Daily Posts

Bank RRR Cut (After the Market’s Close), China YTD Stellar Performance Missed by Market as Investors Sell

2 Min. Read Time

Yesterday we hosted a webinar with CICC strategist Kevin Liu providing a trade war scenario analysis and our economic outlook. Click here to view a replay.

Key News

The Reserve Requirement Ratio is the amount of deposits banks need to hold on their books. By cutting the ratio to 13% from 13.5% effective Sept 16th it allows banks to increase lending by $126B (RMB 900B). The news hit after the market closed. As we discussed on yesterday’s webinar, policy makers are implementing “counter-cyclical adjustment” ie stimulus in order to offset the trade war’s effect on the economy. Other measures implemented include cutting the VAT tax, cutting red tape and ensuring private companies can access capital.

Asia followed the US equity market higher. US China trade talks will occur in October as volumes ran hot in HK due to the Hang Seng Indices rebalancing. A major global investment bank’s morning note had an interesting tidbit. What’s the best performing country YTD? Mainland China! Who would have thought! This got me curious on how investors must be capitalizing on this. Evidence suggests not that much! YTD flows into US-listed Chinese equity ETFs: -$1.29 billion. YTD flows into Chinese equity ETF globally: -$10.09B. Investors are redeeming as the market rises. Interesting! After writing this I’ll filing the mass of compliance paperwork required for me to buy in my personal account. I suspect/hope it will be a profitable endeavor!

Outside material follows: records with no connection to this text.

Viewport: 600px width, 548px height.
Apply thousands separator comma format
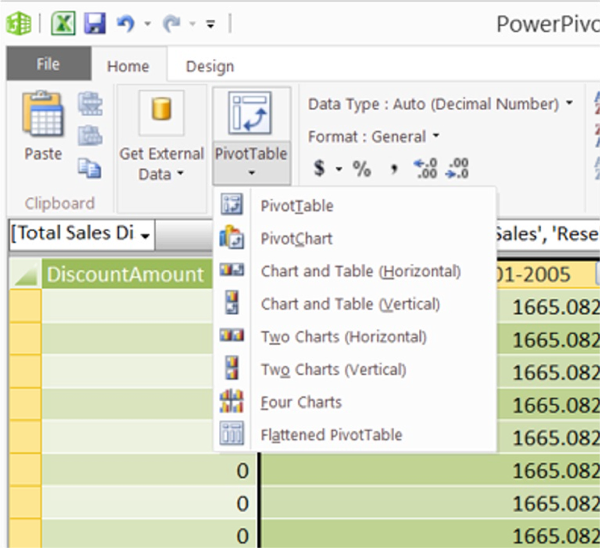393,169
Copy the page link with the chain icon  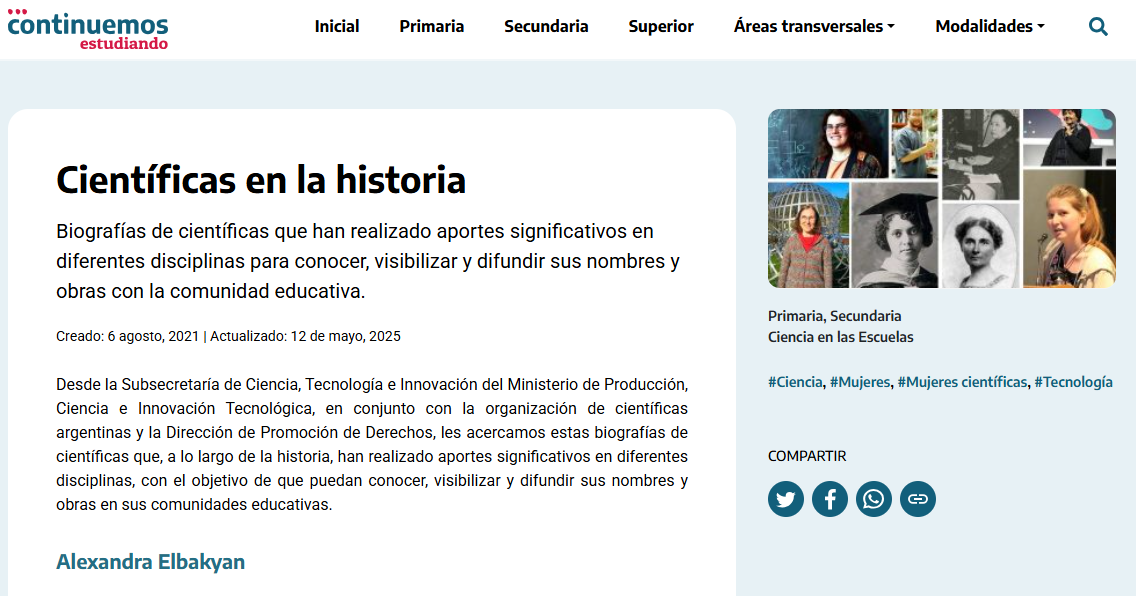point(918,499)
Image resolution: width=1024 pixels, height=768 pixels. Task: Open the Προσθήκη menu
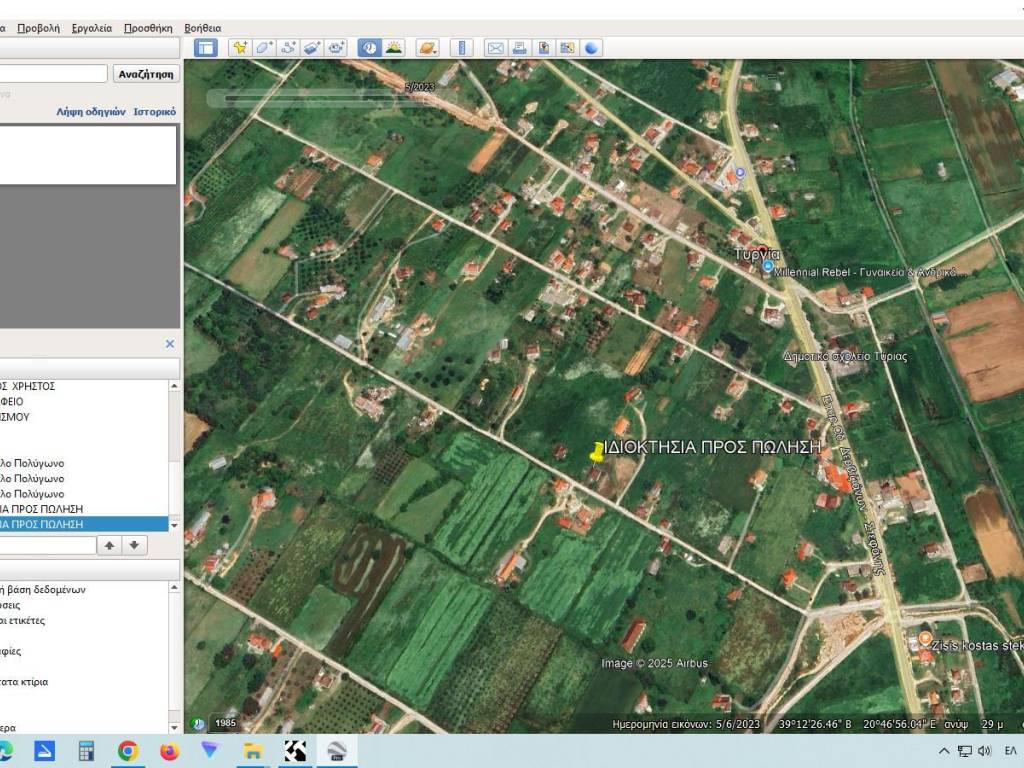148,28
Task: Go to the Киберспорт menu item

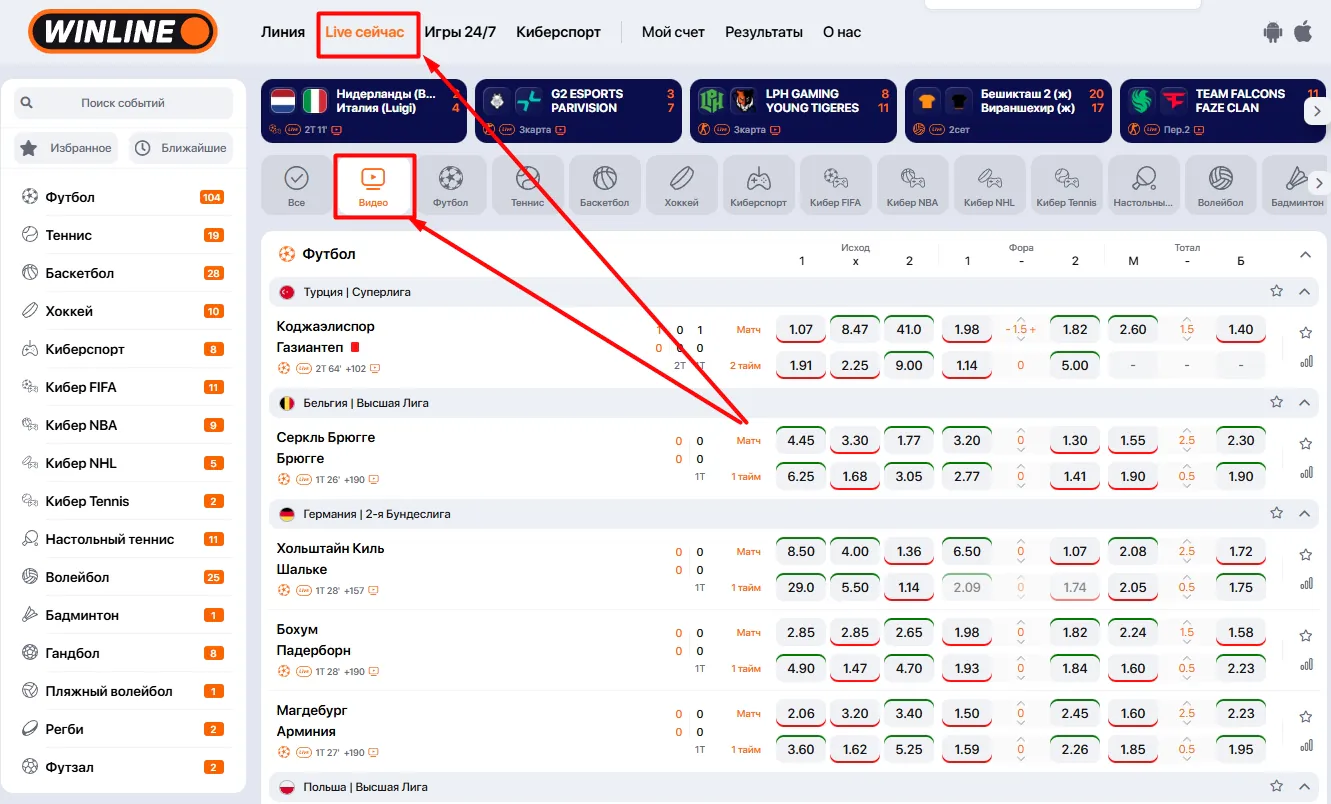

This weekend August trade data and FX reserves are expected to be released.

H-Share Update

The Hang Seng grinded out a gain of +0.66%/+175.2 index points to close 26,690 as volumes surged 20% driven by the HSI index rebalance as 38 stocks advanced and 10 decliners. AIA led the charge higher +1.46%/+42.1 index points, HSBC +0.7%/+16.9 index points and Tencent +0.59%/+16.2 index points. Today’s best performer were Apple suppliers AAC and Sunny +2.94%/2.6 index points and +2.74%/6.8 index points pre the suspected Apple launch release and thawing in trade talks. The worst performers were healthcare names Sino Biopharma and CSPC Pharma -3.22% and -3.02%. The HK stocks within the MSCI China All Shares +0.53% led by tech +2.05%, discretionary +1.44%, industrials 1.24% and energy +0.88%. Utilities and healthcare were off -1.68% and -1.21%. Southbound Connect volumes were moderate with buyers outpacing sellers as CCB and Tencent had buyers outpace sellers by a thin margin. 36 days of buying in a row!

A-Share Update

The Shanghai & Shenzhen gained +0.46% and +0.36% as volumes 20% after yesterday’s surge. Breadth was mixed with 1,553 advancers and 1,936 decliners. Mega/large caps outperformed mid and small ~40-50bps. The mainland stocks within the MSCI China All Shares gained +0.89%  led by healthcare +1.39%, tech +1.38%, discretionary +1.35%, communications +1.34%, financials +1.33% and real estate +0.85%. Staples were off -0.28%. 5G and trade names were strong while gold stocks underperformed. Northbound Connect flows were moderately high though buyers were active! Shanghai volumes and buying outpaced Shenzhen which has become a short term trend. Foreign investors bought $1.198B of mainland stocks yesterday. Big week for foreign buying as it totals $3.9 billion! Wow!

Weekly Return (US $)

Hang Seng           +3.76%

SH Comp              +3.93%

SZ Comp              +4.95%

One of my favorite stats from our webinar yesterday: foreign investors now own $280 billion of Chinese bonds versus a mere $56 billion 5 years ago. Foreign investors’ ownership of mainland Chinese equities has grown from $50B to over $225B today. 

Alibaba is paying $2B for NetEase’s Kaola e-commerce unit. More importantly, the companies agreed to work on other initiatives. Could Alibaba be getting cozy with arch-rival Tencent’s fellow gaming competitor NetEase? Reminds me of the saying “my enemy’s enemy is my friend”. 

Last Night’s Stats

  • CNY 7.12 versus 7.14; 37bps rally versus the US $
  • Yield on 1 Day Chinese Gov’t Bond 2.08% versus 2.16% 
  • Yield on 10 Year Chinese Gov’t Bond 3.0449% versus 3.0424% 
  • Yield on 10 Year China Development Bank Bond 3.55% versus 3.56%
  • Commodities were lower on the Shanghai & Dalian Exchanges with Dr. Copper off -0.13%.